Toujours est-il que le Procureur du Roi de Fougères fit ouvrir une information. Des témoins furent interrogés et l’un des éventeurs, Isaac Marais, fut arrêté etcondamné à mort le 7 août 1642 pour " avoir usé d’arts magiques et maléfices au traitement de la peste. " Saisie de l’affaire en appel, la Cour ordonna de nouvelles informations qui révèlèrent que Messire Mathurin Trullier, avait également participé à des diableries et suborné une jeune fille, Guyonne Jouvele, en profitant de son prestige. L’affaire rebondit. La Cour ordonna son arrestation par arrêt du 25 septembre 1642. Il fut emprisonné et une perquisition fut faite à son cabinet le 3 octobre. On y trouva des parchemins sur lesquels figuraient une " évocation de démons ". Une expertise révéla que ces documents avaient été rédigés par Mathurin Trullier.

Ce dernier fut interrogé à trois reprises et confronté avec ses accusateurs. La Cour ordonna qu’il soit examiné par des médecins pour rechercher les marques du diable sur son corps.
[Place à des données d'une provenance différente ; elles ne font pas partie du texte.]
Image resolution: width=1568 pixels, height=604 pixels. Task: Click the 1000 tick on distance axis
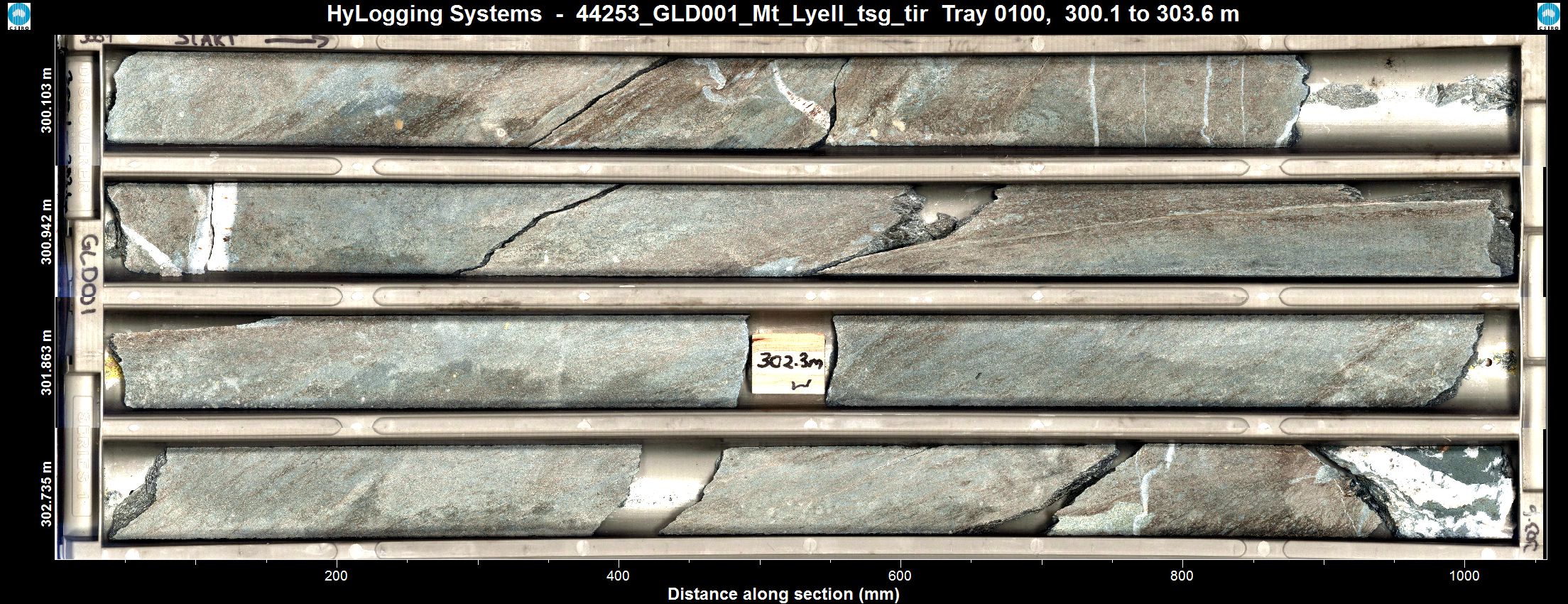coord(1464,576)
La Cour rendit un arrêt définitif le 19 janvier 1643. Elle condamnait Mathurin Trullier à être brûlé vif et à faire amende honorable. Il était convaincu d’avoir usé d’arts magiques et de maléfices au traitement de la peste, d’avoir abusé de son caractère de prêtre pour l’exécution de ses maléfices, et suborné Guyonne Javelle, fille mineure. Avant d’être exécuté, il fut soumis à la question pour avoir révélation de ses complices.

Que penser de toute cette affaire ? L’abbé Poussinière était-il un médecin alchimiste, chercheur de remèdes nouveaux pour lutter contre la peste ? Terrorisés par ces nouvelles pratiques les gens l’auraient finalement accusé de répandre la peste et ce d’autant plus qu’il les avait effrayés par quelques farces amusantes telles qu’un alchimiste pouvait en faire. Ce n'est pas improbable, il faut rappeler que les éventeurs sont poursuivis pour " avoir usé d’arts magiques au traitement de la peste ".

Les évocations de démons ? Peut-être était-ce tout simplement des symboles chimiques hermétiques pour des profanes. Le chirurgien Jean Massé écrit dans son journal à l’époque qu’il y avait à Fougères en 1642 " deux prêtres qui avoist des carractères, un pour avoir des garces, l’autre de l’argent, et un pour meptre la peste à volonté. "

Il est bien certain en toutes hypothèses que l’abbé Poussinière n’était pas exempt de tous reproches. Il avait suborné une fille, et ce crime méritait à lui seul le bûcher à cette époque, surtout lorsqu’il était commis par un prêtre. Une partie au moins des accusations portées contre l’abbé Poussinière était sans doute fondée. Un contemporain affirme que le malheureux reconnut ses fautes sur le bûcher.